Segment Start: Data for this exercise

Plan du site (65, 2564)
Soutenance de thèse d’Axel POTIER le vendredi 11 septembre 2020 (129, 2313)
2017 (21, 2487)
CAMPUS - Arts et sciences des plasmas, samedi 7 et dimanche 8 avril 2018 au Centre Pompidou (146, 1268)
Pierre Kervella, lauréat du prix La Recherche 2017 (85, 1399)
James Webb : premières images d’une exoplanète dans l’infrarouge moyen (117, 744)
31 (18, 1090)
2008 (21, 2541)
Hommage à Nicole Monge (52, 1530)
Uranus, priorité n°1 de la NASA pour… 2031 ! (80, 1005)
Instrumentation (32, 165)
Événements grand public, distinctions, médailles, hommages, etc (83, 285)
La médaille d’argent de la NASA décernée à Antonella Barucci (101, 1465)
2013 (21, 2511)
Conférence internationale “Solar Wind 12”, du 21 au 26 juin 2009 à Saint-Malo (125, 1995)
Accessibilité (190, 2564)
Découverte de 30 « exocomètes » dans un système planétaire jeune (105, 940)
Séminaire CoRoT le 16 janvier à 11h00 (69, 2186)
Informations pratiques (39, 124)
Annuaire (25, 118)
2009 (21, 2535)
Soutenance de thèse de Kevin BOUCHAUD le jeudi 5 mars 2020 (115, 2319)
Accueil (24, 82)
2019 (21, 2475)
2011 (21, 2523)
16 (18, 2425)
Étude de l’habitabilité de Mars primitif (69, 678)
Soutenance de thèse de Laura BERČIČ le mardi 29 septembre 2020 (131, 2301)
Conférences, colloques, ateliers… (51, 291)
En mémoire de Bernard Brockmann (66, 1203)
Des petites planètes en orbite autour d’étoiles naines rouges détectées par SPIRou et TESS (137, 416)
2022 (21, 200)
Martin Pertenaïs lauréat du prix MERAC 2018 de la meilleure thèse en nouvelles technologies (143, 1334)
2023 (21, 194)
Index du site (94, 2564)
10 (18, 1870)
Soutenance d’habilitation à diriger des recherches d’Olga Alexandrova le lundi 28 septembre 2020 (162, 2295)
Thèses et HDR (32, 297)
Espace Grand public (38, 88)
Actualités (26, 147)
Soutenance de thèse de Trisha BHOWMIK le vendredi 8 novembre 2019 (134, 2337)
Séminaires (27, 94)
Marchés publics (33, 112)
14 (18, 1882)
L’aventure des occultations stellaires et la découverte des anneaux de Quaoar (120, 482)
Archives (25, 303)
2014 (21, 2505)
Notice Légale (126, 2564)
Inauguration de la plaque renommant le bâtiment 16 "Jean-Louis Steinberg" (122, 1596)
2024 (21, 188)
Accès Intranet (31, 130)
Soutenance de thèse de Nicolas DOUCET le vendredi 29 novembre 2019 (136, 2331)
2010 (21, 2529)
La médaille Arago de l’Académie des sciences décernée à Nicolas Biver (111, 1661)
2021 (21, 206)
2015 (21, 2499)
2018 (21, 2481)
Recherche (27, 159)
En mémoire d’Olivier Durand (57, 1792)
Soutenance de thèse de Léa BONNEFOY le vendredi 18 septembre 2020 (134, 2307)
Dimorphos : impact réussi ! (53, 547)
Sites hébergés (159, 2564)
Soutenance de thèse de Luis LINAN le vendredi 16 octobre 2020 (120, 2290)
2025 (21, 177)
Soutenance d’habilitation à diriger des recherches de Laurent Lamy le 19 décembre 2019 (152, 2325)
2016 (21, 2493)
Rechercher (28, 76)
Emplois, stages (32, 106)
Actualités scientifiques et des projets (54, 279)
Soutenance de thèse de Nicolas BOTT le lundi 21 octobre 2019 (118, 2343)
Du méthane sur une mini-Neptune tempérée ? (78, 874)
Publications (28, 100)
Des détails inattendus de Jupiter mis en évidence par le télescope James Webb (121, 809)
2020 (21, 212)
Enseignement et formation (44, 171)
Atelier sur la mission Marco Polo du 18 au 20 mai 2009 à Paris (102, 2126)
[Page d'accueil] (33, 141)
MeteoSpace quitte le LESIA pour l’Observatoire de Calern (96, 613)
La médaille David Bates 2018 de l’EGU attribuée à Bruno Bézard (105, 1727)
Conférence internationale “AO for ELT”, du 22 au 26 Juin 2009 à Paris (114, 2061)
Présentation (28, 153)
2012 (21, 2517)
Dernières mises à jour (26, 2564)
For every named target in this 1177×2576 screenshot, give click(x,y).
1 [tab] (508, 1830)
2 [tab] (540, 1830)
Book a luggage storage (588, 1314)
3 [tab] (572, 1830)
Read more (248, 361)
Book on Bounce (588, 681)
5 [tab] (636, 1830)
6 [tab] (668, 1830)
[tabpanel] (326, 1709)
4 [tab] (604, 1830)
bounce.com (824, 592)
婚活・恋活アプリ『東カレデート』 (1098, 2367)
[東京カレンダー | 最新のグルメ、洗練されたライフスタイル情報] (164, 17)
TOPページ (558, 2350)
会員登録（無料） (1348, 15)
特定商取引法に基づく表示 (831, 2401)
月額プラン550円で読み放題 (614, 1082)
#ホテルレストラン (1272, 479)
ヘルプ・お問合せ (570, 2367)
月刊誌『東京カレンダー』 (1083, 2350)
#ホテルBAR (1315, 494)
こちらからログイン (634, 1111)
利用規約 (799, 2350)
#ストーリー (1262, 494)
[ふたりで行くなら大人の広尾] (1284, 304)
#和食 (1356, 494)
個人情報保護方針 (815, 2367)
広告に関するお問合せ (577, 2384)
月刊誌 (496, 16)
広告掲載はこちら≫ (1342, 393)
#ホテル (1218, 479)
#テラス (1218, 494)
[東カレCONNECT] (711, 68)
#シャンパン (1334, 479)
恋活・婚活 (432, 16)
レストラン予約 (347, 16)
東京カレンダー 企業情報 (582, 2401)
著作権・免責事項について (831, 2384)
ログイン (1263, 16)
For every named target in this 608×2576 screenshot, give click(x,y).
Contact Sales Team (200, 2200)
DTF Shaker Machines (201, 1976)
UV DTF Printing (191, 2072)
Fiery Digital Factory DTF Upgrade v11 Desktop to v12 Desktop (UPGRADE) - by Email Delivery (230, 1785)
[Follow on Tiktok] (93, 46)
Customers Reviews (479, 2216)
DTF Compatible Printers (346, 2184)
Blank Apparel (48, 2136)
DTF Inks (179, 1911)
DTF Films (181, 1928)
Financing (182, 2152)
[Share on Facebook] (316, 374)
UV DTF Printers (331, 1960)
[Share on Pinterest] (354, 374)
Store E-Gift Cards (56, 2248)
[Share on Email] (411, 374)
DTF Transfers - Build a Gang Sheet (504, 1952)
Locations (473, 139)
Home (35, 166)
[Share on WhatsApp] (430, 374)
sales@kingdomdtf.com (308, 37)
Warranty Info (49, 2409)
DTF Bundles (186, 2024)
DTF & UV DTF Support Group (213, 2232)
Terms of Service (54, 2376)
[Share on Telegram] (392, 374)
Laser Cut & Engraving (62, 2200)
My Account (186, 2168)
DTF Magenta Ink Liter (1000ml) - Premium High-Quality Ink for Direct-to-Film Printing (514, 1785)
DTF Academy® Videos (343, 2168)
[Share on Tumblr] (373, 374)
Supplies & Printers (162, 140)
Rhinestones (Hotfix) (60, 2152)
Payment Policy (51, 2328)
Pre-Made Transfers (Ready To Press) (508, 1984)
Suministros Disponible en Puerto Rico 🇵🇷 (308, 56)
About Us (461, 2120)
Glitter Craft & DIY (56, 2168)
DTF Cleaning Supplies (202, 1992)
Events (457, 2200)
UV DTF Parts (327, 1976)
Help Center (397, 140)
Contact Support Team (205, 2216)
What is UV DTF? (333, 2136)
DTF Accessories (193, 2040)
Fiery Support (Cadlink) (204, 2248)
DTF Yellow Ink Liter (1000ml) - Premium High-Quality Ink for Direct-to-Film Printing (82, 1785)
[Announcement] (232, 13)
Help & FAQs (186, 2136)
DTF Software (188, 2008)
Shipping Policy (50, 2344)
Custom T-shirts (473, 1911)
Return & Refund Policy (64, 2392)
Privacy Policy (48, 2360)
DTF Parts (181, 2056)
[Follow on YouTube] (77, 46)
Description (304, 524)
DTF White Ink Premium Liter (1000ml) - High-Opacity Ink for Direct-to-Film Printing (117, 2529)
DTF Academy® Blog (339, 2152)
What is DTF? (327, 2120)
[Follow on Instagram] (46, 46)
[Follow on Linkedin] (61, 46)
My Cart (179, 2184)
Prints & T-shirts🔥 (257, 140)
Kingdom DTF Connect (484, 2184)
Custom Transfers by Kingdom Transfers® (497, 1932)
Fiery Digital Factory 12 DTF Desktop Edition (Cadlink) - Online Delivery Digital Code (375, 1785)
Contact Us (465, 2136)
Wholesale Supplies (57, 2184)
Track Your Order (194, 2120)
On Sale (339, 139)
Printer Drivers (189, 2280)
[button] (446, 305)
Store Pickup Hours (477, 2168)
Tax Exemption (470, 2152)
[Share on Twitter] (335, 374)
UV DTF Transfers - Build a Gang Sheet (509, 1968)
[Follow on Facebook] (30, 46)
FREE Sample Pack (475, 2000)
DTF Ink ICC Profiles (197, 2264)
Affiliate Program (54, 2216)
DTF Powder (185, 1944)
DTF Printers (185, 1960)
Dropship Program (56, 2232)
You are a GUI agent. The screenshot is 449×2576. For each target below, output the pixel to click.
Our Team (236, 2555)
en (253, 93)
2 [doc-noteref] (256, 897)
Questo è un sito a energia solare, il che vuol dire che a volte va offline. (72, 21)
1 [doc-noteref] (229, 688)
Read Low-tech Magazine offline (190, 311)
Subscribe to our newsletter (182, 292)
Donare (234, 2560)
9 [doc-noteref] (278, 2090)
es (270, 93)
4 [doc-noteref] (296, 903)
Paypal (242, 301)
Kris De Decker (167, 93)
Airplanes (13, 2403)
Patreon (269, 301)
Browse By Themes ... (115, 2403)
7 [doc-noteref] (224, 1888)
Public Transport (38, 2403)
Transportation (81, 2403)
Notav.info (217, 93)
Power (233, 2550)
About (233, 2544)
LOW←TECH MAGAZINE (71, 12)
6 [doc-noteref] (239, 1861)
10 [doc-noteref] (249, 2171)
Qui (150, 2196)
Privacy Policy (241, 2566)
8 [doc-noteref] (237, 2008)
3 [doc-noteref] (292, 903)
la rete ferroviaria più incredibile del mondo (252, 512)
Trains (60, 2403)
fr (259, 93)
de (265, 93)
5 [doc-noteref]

Segment End: Data for this exercise

**How to complete this task:** Return each line above where the word "Academy" shows up.

**Written solution:**
DTF Academy® Videos (343, 2168)
DTF Academy® Blog (339, 2152)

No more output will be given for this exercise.